Former Olympic athletes call for more protections against predator coaches


Former Olympic and elite athletes are speaking out about sexual abuse they suffered at the hands of Team USA coaches and mentors in hopes Congress will pass new legislation aimed at making the coaches and the sports organizing bodies, including the US Olympic Committee, more accountable.

The group is advocating for a bill championed by Senator Richard Blumenthal (D-CT) that would extend the statute of limitations regarding claims of abuse against children and mandate reporting within 25 hours for all coaches, trainers or members of any sports organizing body, like the US Olympic Committee.

The athletes credit the dozens of gymnasts that spoke out during the trial of US Gymnastics team trainer Larry Nassar with illuminating the problem of abuse by coaches against young, elite athletes.

They shared their stories during a news conference at the Legislative Office Building in Hartford.

Bridie Farrell was a 15-year-old speed skater with hopes of making Team USA when the abuse started at the hands of her 33-year-old mentor and teammate.

“No one listened to us for so long,” said Farrell, who is from Saratoga Springs, NY. “It’s the hardest thing to say but I was molested countless times, hundreds of times.”

Farrell says the abuser was one of the top competitors in her sport that became the head of US Speed Skating years later.

At 15, Marcia Frederick was America’s first world champion gymnast. A year later the abuse started at the hands of her coach as she was on her way to being named to Team USA for the 1980 games. She says once President Jimmy Carter announced the boycott of the Moscow Games, she decided to speak out about the abuse.

“I came forward about my experience to the people I loved and trusted and had authority over me,” said Frederick, who is a member of the National and Connecticut Gymnastics Halls of Fame. “I was 17 years old and I was met with silence and inaction.”

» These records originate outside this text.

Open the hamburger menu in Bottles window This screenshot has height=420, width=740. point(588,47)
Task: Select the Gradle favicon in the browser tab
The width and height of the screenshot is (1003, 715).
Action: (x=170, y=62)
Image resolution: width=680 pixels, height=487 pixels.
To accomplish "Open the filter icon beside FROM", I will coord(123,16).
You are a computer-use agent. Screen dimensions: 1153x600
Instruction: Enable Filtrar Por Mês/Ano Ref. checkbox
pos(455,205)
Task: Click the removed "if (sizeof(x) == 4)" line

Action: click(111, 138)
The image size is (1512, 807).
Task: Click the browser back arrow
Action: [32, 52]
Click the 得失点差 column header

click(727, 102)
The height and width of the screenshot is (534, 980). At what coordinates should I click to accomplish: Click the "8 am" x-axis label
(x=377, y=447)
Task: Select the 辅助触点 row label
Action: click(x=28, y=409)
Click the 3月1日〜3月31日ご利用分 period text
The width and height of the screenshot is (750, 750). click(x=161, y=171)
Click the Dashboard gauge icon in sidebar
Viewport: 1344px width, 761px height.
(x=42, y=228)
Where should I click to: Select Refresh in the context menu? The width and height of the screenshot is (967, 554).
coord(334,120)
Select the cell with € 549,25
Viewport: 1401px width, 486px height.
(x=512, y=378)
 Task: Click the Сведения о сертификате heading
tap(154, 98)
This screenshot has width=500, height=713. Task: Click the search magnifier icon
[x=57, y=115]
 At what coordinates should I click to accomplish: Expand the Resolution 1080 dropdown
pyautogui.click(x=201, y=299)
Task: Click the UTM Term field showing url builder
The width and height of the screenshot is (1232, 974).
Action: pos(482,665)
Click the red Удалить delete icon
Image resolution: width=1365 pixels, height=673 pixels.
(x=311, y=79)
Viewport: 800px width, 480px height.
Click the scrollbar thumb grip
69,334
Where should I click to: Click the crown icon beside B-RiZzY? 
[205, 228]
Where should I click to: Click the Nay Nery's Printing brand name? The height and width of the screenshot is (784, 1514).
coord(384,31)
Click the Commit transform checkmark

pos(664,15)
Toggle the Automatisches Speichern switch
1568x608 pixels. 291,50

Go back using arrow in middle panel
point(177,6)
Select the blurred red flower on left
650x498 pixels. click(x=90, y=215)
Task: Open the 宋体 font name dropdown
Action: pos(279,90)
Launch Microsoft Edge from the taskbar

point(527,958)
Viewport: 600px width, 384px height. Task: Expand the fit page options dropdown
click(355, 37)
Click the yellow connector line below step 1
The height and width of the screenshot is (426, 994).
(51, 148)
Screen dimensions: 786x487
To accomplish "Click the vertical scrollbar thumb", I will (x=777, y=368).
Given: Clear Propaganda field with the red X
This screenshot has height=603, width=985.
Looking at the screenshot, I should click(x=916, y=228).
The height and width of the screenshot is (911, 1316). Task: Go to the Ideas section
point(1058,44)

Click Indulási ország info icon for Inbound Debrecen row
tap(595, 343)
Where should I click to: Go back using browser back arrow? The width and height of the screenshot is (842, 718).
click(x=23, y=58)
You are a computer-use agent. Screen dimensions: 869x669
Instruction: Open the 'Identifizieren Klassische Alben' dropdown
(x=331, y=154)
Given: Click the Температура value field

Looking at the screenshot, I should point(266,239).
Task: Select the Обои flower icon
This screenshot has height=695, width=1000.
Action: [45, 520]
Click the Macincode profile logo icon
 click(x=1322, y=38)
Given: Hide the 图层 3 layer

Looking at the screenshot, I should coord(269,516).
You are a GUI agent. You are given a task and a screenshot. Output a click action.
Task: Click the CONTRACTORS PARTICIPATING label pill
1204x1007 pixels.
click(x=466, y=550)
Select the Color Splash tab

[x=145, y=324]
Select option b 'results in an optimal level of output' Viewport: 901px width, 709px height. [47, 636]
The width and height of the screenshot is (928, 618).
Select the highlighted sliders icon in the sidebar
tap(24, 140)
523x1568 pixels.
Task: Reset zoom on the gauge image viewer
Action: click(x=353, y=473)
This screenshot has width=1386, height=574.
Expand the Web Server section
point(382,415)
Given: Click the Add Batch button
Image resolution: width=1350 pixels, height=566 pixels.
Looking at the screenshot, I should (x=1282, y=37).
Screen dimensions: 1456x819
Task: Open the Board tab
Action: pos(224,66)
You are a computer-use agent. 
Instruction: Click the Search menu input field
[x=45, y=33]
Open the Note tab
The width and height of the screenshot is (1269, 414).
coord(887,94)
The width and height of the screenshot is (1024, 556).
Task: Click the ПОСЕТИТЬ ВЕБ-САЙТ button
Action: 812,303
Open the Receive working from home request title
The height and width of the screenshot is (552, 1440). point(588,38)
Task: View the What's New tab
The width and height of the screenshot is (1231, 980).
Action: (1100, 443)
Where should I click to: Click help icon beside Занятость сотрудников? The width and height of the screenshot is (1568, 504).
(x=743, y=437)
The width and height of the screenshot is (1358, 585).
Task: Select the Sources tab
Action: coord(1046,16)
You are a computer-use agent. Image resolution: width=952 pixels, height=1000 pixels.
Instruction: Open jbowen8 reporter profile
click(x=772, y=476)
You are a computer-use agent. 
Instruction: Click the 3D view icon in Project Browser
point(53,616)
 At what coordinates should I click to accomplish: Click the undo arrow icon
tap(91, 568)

Debra Denithorne Grodensky was an 11-year-old swimming phenom when a coach for US Swimming convinced her parents to allow him to take her under his wings. She says he began grooming her to compete at the highest level. She says he also groomed her to perform sex acts whenever she was alone with him.

She says it started with giving her rides to and from practice eventually leading to overnight trips in hotels at competitions. 

“It was constant and I can’t even number how many incidents,” Denithorne Grodensky said. “I was at every opportunity.”

The women stressed that it’s not only young girls suffering abuse at the hands of well-known and respected coaches and trainer.

Craig Maurizi was a member of US Figure Skating and has coached several Olympic athletes. He says he was abused and reported it in 1980, but no one listened.

“I reported it to my sport governing body, US Figure Skating Association, nearly 20 years ago,” said Maurizi. “My abuser was suspended from coaching less than two months ago.

Blumenthal says dozens of coaches are accused of abusing hundreds of elite athletes. He says the legislation would be a strong message that the abuse and cover-ups need to stop.

“They rightly were apprehensive that complaining would lead to retaliation sacrificing their opportunity to compete for the United States of America,” said Blumenthal.

The former athletes want parents to know the potential signs of abuse by coaches or mentors. The top one being excessive amounts of time being spent alone with the child.  They say parents need to ask questions as most children will not come forward on their own about being abused.